Competing in Division 2 in 1989, Hammarby secured a promotion by scoring a goal in stoppage time in the very last game of the season, winning 6–0 away against Karlstad BK. They then surpassed contender Vasalunds IF, that had a one-point advantage and were up by five in goal difference before the ultimate round, since they only managed to draw 0–0 against IFK Luleå. Amongst the Hammarby supporters, it soon became known as "Undret i Karlstad" (in English: "the Miracle in Karlstad"). Strandh scored one goal and provided one assist in the game.

In 1990, Strandh competed in Allsvenskan with Hammarby, but the club was relegated once again, after finishing at the foot of the table. Strandh sought a move elsewhere, but chairman Arne Larsson was reluctant to negotiate with other clubs. He attracted interest from Norwegian club Tromsø IL, but finally transferred to rivals Djurgårdens IF.

===Djurgårdens IF===
In 1991, Strandh had difficulties establishing himself as a regular with Djurgården, and he only played 14 league games in Allsvenskan throughout the season.
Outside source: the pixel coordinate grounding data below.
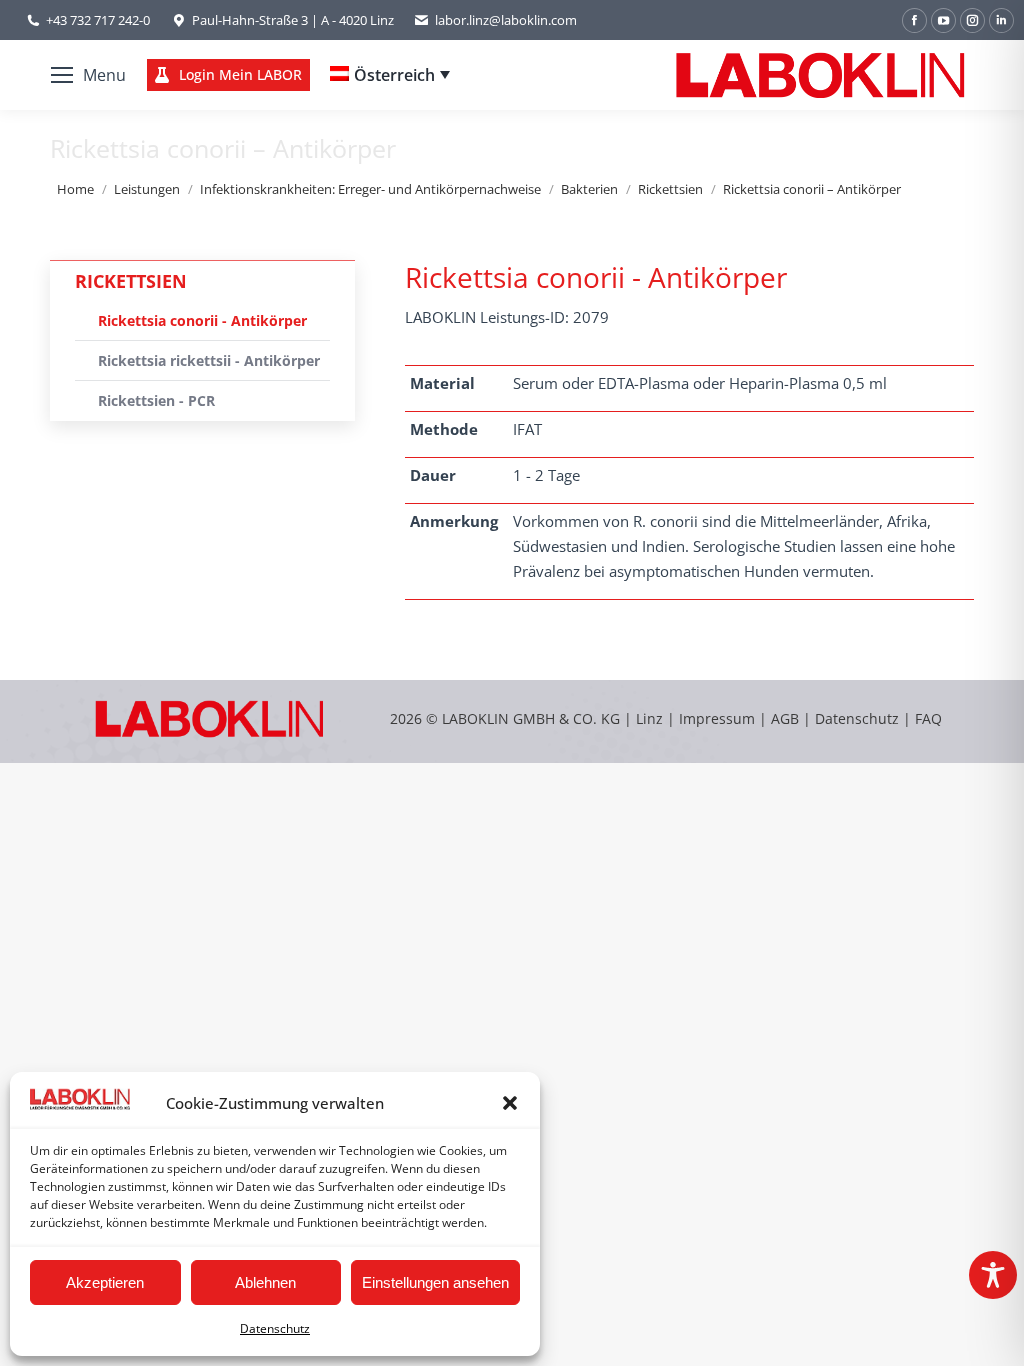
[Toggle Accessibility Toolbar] (993, 1275)
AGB (787, 718)
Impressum (717, 718)
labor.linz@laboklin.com (506, 20)
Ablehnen (265, 1282)
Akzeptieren (105, 1282)
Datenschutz (275, 1328)
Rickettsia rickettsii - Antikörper (209, 360)
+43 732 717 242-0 (98, 20)
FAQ (928, 718)
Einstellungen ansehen (435, 1282)
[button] (510, 1103)
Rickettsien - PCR (156, 400)
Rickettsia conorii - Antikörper (202, 320)
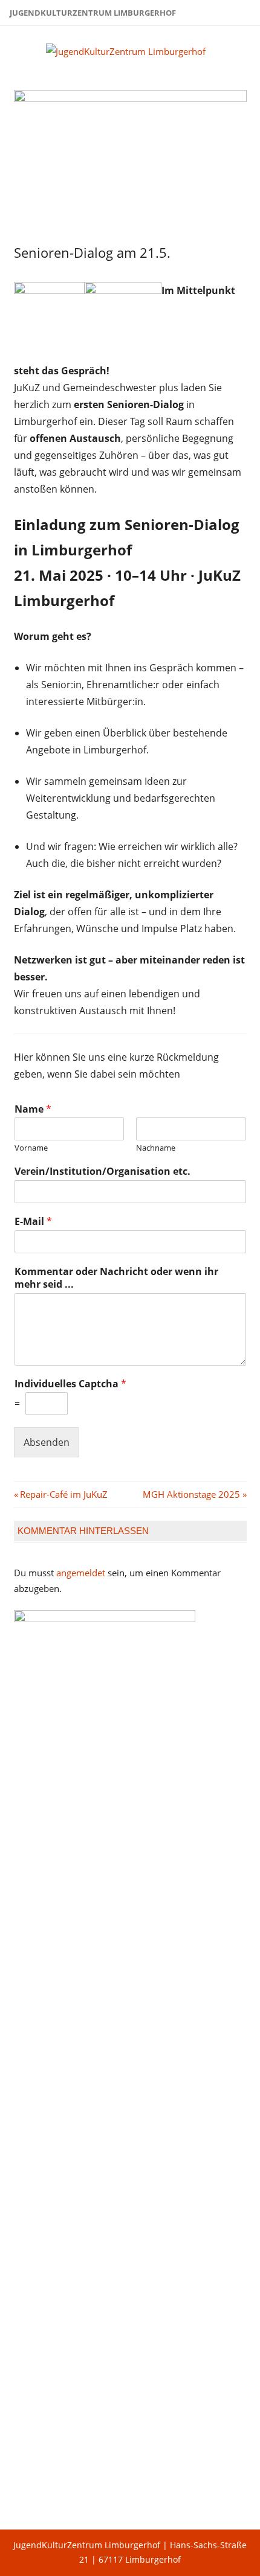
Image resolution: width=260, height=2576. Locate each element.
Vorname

At the end of the season, Djurgården had financial difficulties and was unable to pay the remaining transfer fee to Hammarby, which ended in an agreement where Strandh instead returned to his former club.

===Return to Hammarby===
Back at Hammarby in 1992, the side had a mediocre season in the second tier. In 1993, Strandh played an integral part, together with keeper Per Fahlström, winger Jens Gustafson and prolific goalscorer Hans Eskilsson, as Hammarby won Division 1. The club ultimately finished six points ahead of contender Vasalunds IF.

Back in Allsvenskan 1994, Hammarby finished 12th in the table, just above the relegation zone, but won the first Swedish Futsal Championship the same year. At the end of the year, Strandh attracted interest from fellow Allsvenskan club IFK Norrköping, but ultimately turned down a move.

The following season, in 1995, Hammarby was relegated from the first tier, even though the club had brought in players like Dan Sahlin, Kim Bergstrand and Jean-Paul Vonderburg. Pundits blamed manager Tommy Davidsson for opting to play a much to defensive style. He stayed with Hammarby for two more seasons in the second division. The side won a promotion in 1997, but Strandh left the club at the end of the year after not being offered a new contract. Strandh went on unsuccessful trials with Chinese club Guangzhou Apollo and Scottish side Motherwell, but instead continued to play as an amateur in the lower Swedish divisions with local clubs Värtans IK, Bagarmossen & Bellevue IK and FC Café Opera.

==Managerial career==
After his playing career had ended, Strandh was briefly the head coach of Piteå IF's men's team in the Swedish lower division. In 2011, he was appointed as director of football of their women's team in Damallsvenskan, Sweden's highest division. He led Piteå IF to a surprising Swedish Champion title in 2018.